Our results demonstrated that FeD appeared to have a more profound effect than FeO on Cu homeostasis at the brain barriers. Our in vivo data showed that FeD increased the rate of Cu transport across the BBB, resulting in elevated Cu levels in all cerebral compartments. In the case of FeO, while the treatment decreased Cu transport in the brain parenchyma, the rates of Cu transport across both the BBB and BCB were unchanged. These seemed to suggest that the brain barriers are better adapted at controlling Cu homeostasis brought on by FeO than FeD. This was also demonstrated by unchanged Cu levels in the brain following FeO. Although FeO caused a significant decrease in serum and CSF Cu levels brain parenchyma Cu levels remained unchanged. It is plausible that the brain barriers and brain interstitial compartment are able to retain adequate Cu stores to perform necessary functions within the CNS. Interestingly, Fe levels in the brain parenchyma and choroid plexus were significantly increased in the FeD animals. This may have occurred as a result of the brain barriers and brain interstitial fluid attempting to maintain a stable Fe homeostasis. It is reasonable to suggest that the brain barriers are able to uptake and retain more Fe in an FeD state to prevent Fe deficiency in the brain. Our ICP-MS data also indicated that the overall metal ion homeostasis was impacted to a much greater extent in both the choroid plexus and brain parenchyma in FeD than in FeO animals (Table 1). While the rationale as to why the brain barrier systems as well as the CNS have a stronger response to FeD than FeO remains to be explored; it is possible the different response of Cu/Fe regulation to FeO and FeD may be the result of sensitivity of metal transporters to the abnormal Fe status.
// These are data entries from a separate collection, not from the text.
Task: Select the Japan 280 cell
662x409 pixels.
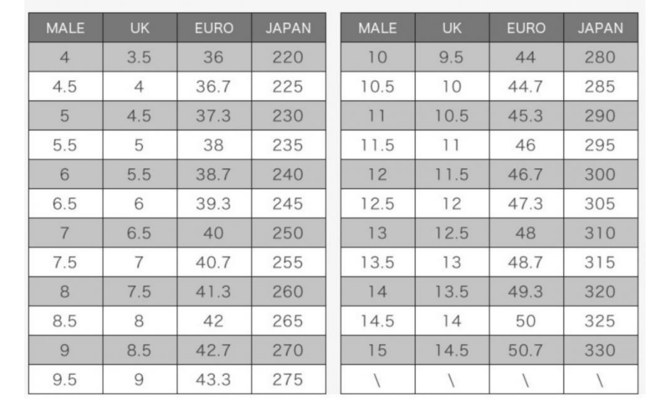Action: tap(600, 57)
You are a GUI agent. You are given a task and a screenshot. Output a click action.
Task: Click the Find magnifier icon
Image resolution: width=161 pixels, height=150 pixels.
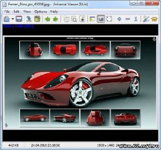[x=74, y=19]
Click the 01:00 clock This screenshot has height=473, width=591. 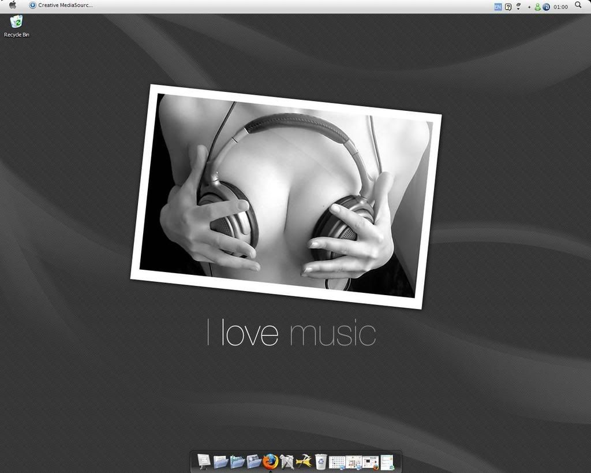pos(560,7)
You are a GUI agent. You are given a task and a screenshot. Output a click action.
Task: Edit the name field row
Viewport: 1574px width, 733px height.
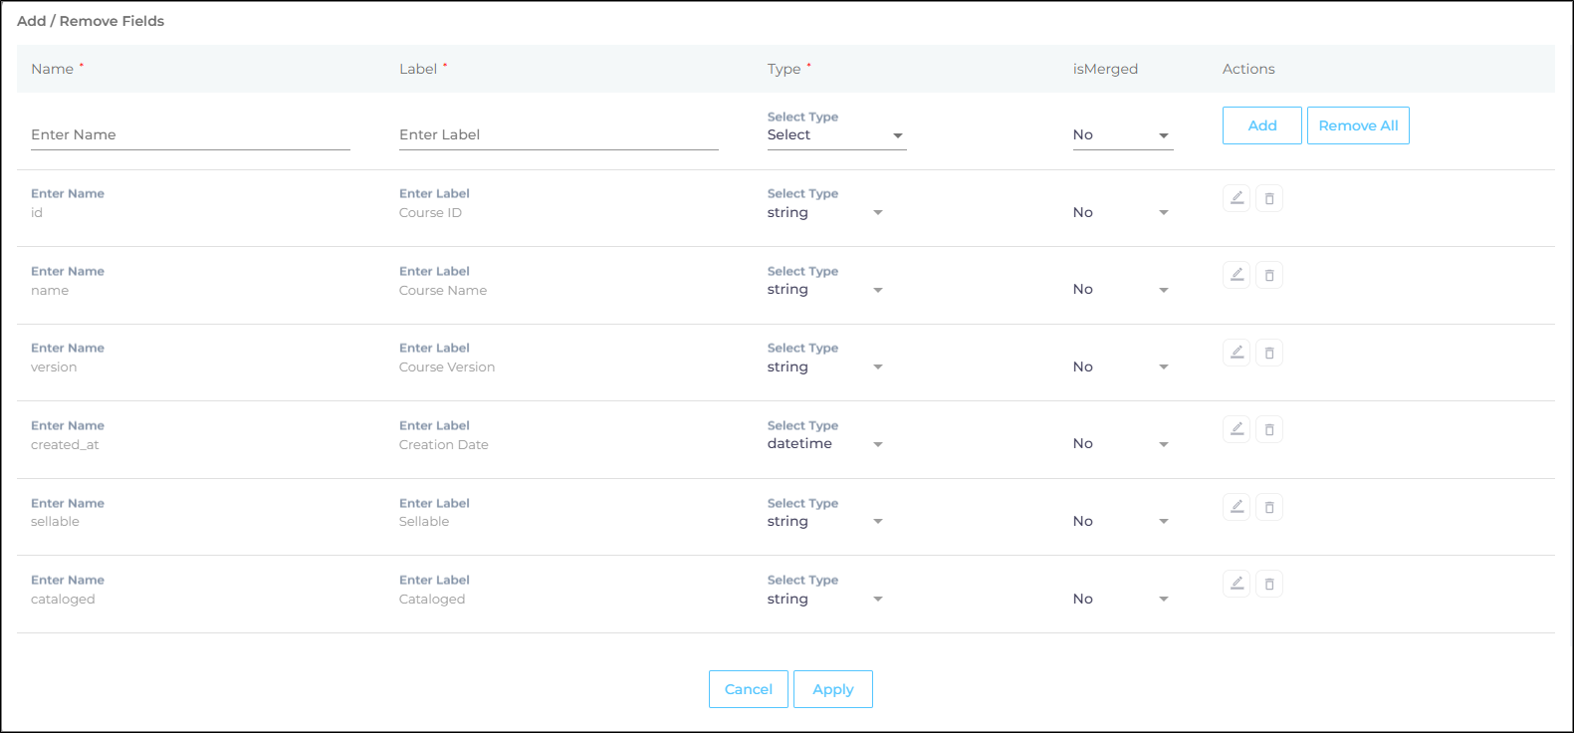(x=1237, y=275)
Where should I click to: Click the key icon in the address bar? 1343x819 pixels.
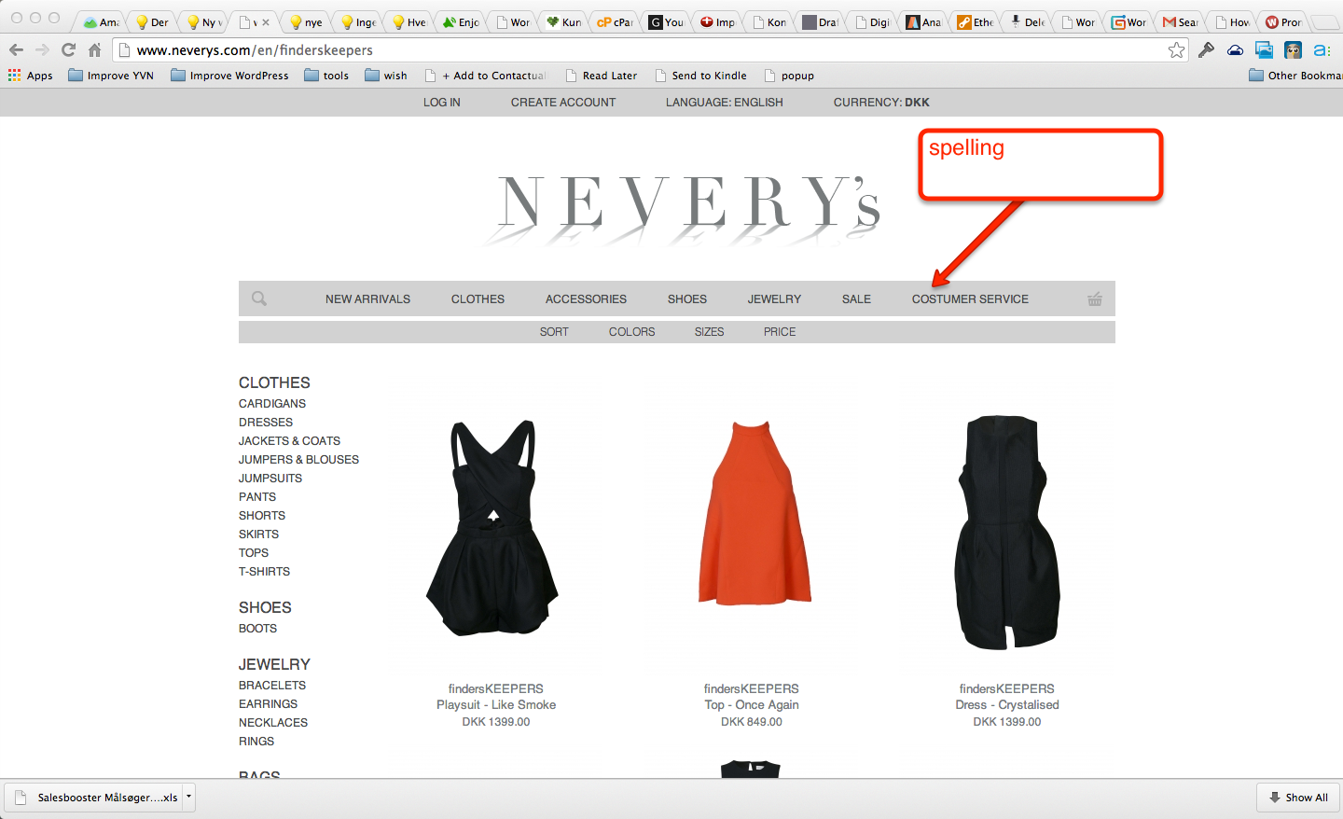click(1206, 50)
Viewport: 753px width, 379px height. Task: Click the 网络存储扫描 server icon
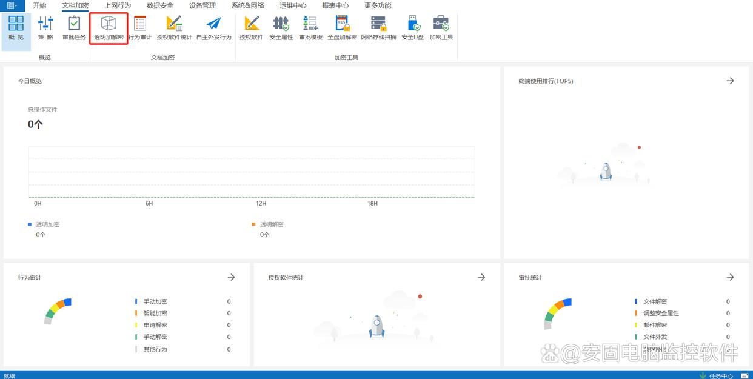(x=378, y=29)
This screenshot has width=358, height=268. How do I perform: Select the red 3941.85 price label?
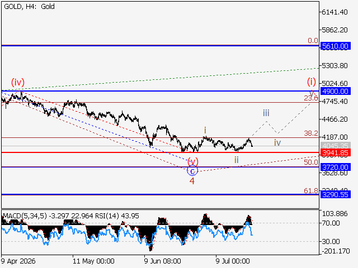[x=335, y=152]
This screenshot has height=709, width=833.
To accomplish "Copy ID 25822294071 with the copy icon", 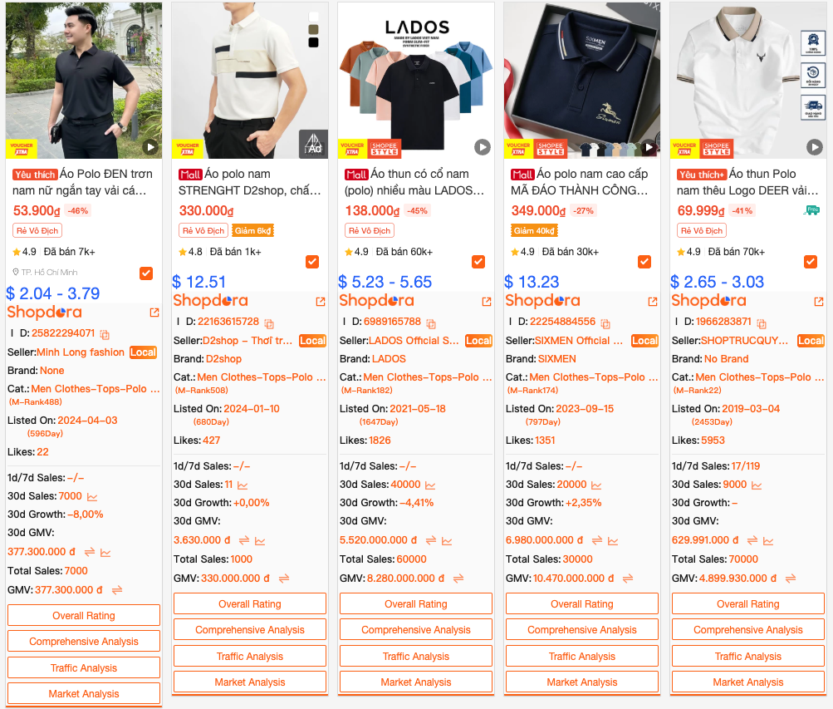I will 105,335.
Several transporters have been suggested to transport Cu across the brain barriers, including Ctr1, DMT1, ATP7A, and ATP7B (Li and Zheng, 2005; Choi and Zheng, 2009). Our recent data suggest a profound expression of DMT1 in the choroid plexus and the FeD-induced upregulation of DMT1 (Data not shown). However, the exact functions of these transporters at the brain barriers in regulating Cu transport and the impact of FeO and FeD on the expression of these transporters are currently still unknown. Studies to investigate Cu transporters localization, regulatory mechanism of their expression, and how the dysregulation of these transporters by FeO and FeD affects brain Cu homeostasis are currently underway in this laboratory.

In summary, the present work indicates that both the BBB and BCB contribute to maintain a stable Cu homeostasis in the brain. The BBB appears to be a more important route than the BCB in the transport of Cu into brain parenchyma; upon entering brain, Cu is utilized and released into the CSF via the interstitial fluid. Subsequently Cu is removed by the BCB from the CSF to blood. FeO increases Fe levels in the brain and serum, and decreases Cu levels in the serum and CSF. In contrast, FeD increases Cu transport at the brain barriers; consequently FeD prompts Cu overload in the CNS. Under the latter condition, the BCB in the choroid plexus plays a key role to remove excess Cu from the CSF so to maintain the Cu homeostasis in the CNS. Further investigation into the mechanism of Cu and Fe transport by the brain barriers under normal and disease states is well warranted.

Acknowledgments

The authors thank Dr. Yanshu (Sue) Zhang's technical assistance. The research reported in this manuscript was supported in part by a Ross Fellowship from the Purdue Research Foundation (ADM) and by NIH/National Institute of Environmental Health Sciences grant RO1-ES008146 and R21-ES017055.